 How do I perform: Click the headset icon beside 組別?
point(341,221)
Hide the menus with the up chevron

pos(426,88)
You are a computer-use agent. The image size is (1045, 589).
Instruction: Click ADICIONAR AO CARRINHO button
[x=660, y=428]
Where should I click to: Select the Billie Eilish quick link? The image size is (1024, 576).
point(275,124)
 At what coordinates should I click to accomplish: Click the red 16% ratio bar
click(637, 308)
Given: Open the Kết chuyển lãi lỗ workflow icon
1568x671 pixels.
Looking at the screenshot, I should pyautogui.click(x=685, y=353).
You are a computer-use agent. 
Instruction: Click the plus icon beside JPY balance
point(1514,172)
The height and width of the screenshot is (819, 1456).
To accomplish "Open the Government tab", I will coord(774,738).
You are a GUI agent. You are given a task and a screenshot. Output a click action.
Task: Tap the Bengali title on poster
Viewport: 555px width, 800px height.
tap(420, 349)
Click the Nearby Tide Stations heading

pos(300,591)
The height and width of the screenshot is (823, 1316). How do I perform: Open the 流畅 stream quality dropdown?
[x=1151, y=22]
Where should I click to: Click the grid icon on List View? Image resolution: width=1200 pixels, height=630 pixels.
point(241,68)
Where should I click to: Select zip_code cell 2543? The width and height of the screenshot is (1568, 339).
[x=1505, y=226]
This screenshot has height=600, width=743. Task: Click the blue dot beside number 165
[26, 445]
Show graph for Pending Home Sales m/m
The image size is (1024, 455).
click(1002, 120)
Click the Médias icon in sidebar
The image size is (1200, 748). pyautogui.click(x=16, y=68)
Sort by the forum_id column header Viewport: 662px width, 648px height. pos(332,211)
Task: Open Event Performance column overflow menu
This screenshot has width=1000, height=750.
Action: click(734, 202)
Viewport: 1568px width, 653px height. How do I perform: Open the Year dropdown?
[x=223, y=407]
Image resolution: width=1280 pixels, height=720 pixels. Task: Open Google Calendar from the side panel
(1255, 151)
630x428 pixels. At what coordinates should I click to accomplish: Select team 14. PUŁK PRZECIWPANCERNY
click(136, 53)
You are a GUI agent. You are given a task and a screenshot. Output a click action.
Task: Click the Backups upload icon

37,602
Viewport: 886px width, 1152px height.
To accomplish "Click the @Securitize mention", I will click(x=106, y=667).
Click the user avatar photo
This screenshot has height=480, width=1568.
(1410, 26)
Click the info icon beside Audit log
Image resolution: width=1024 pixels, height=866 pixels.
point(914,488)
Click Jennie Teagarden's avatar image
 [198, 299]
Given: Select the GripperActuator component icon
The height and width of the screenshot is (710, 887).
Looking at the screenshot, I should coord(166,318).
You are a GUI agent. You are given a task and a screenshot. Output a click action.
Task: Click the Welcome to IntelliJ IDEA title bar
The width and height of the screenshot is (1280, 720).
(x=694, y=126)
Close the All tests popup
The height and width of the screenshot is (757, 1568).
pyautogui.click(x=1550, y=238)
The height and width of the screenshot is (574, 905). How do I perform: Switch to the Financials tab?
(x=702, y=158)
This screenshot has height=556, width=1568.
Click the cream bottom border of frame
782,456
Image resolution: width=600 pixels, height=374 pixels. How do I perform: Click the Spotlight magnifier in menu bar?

* [Task prompt]:
Which lines of the records contain "computer"? Show each of them.

* [Written reply]:
You are a computer-use agent. The image size is (1045, 589).
You are a computer-use agent. 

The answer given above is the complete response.